Personal information
- Full name: Michael Edward Gash
- Date of birth: 3 September 1986 (age 40)
- Place of birth: Rinteln, West Germany
- Height: 1.86 m (6 ft 1 in)
- Positions: Centre-back; striker;

Team information
- Current team: Deeping Rangers

Youth career
- 1999–2002: Peterborough United
- 2002–2003: Cambridge United
- 2003–2005: Cambridge City

Senior career*
- Years: Team / Apps / (Gls)
- 2003–2006: Cambridge City Reserves / 36 / (17)
- 2003–2006: Cambridge City / 38 / (11)
- 2006–2007: Cambridge United / 16 / (2)
- 2006–2007: → Cambridge City (loan) / 19 / (3)
- 2007–2008: Cambridge City / 35 / (23)
- 2008–2009: Ebbsfleet United / 40 / (10)
- 2009–2011: York City / 53 / (8)
- 2010–2011: → Rushden & Diamonds (loan) / 18 / (6)
- 2011–2013: Cambridge United / 67 / (20)
- 2012: → Braintree Town (loan) / 6 / (1)
- 2013: → Kidderminster Harriers (loan) / 11 / (6)
- 2013–2015: Kidderminster Harriers / 52 / (14)
- 2014–2015: → Nuneaton Town (loan) / 11 / (1)
- 2015–2017: Barnet / 51 / (12)
- 2017–2021: King's Lynn Town / 139 / (40)
- 2021–2026: Peterborough Sports / 163 / (17)
- 2026: St. Ives Town / 6 / (4)
- 2026-: Deeping Rangers / 0 / (0)

International career
- 2010: England C / 1 / (0)

Managerial career
- 2023–2025: Peterborough Sports
- 2026: Peterborough Sports

= Michael Gash =

English footballer (born 1986)

Michael Edward Gash (born 3 September 1986) is an English footballer who plays as a centre-back for Deeping Rangers. For most of his career, he has played as a striker.

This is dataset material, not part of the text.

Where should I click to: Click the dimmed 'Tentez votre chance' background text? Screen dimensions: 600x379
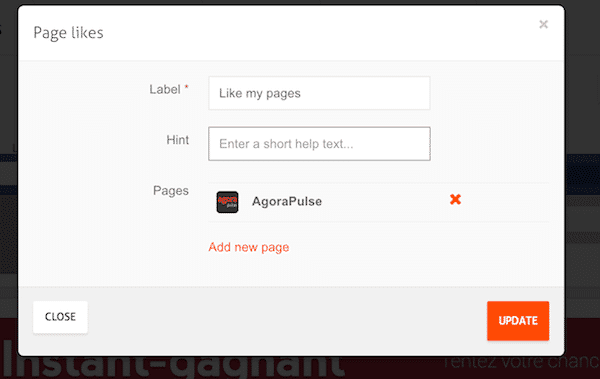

Gash's nomadic career has seen him play primarily in the Football Conference, though he finally made the step up to the Football League with Barnet in 2015.

==Club career==
Gash was born in Rinteln, Germany as his father was stationed there as a head teacher in the British Army. Gash began his career in the youth system of Cambridge City, making his first-team debut on 7 October 2003 when starting and scoring in a 12–0 home win over Waterbeach in the Cambridgeshire Invitation Cup. Upon establishing himself in the first team, a one-in-three strike rate in the 2005–06 season saw him join city rivals Cambridge United for 2006–07.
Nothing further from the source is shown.